Oklahoma State University Traditions
Oklahoma State University is a nationally ranked research university built on the three pillars of high-quality instruction, research excellence, and cooperative extension. Students are encouraged to live by the Cowboy Code.
OSU’s “Waving Song” victory tradition started in 1908 when a speech instructor went to New York looking for a senior class play and came back humming the hit song In Old New York. Using the tune, he rewrote lyrics for OSU’s college follies. The college choir sang the song for the finale and swayed as they waved farewell. The audience rose from their seats and joined in the rhythmic wave. A new tradition was born.
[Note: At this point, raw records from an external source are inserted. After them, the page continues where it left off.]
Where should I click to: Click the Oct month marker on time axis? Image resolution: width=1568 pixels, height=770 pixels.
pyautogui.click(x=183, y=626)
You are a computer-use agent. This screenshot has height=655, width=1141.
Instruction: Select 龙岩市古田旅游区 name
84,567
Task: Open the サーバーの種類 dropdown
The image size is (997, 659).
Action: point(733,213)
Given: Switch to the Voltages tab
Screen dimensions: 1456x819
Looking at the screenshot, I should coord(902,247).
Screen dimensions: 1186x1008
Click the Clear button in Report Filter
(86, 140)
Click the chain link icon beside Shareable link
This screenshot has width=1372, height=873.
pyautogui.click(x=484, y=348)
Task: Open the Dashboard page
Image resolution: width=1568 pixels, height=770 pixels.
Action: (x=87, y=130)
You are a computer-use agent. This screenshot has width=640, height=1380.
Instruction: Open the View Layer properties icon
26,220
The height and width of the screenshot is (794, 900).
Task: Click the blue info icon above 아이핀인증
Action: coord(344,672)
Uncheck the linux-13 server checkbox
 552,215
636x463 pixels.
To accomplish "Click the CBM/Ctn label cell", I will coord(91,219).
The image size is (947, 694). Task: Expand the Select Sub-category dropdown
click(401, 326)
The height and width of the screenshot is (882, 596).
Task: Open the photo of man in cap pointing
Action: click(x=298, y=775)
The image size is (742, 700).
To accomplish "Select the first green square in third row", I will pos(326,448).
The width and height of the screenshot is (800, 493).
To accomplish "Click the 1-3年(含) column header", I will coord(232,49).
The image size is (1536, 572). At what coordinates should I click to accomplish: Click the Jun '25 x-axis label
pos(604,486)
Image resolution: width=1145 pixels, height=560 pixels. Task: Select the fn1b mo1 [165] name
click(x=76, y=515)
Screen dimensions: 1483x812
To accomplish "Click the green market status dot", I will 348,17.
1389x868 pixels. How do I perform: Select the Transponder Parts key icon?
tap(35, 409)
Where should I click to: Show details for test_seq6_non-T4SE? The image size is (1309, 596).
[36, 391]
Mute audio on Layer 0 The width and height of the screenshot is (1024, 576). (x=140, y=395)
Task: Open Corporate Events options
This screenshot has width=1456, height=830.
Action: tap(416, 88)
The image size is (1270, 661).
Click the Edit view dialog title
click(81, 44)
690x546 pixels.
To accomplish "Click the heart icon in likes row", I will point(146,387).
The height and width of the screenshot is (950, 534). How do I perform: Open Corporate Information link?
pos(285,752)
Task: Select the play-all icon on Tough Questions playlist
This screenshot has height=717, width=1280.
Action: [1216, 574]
The OSU mascot originated from a real person, Frank B. Eaton, who came to the middle of the U.S. from the east coast shortly after the Civil War. Between the ages of eight and 15, Eaton practiced his marksmanship so that he could avenge his father’s death. He earned the nickname “Pistol Pete” after beating out many cavalry competitors in a marksmanship contest at Fort Gibson, Oklahoma. He was a U.S. Deputy Marshall and later owned a blacksmith shop. For 35 years “Pistol Pete” Eaton attended OSU athletic events and building dedications, signed autographs, and posed for photographs as a living symbol of OSU. Only after Eaton’s death in 1958 did others become Pistol Pete.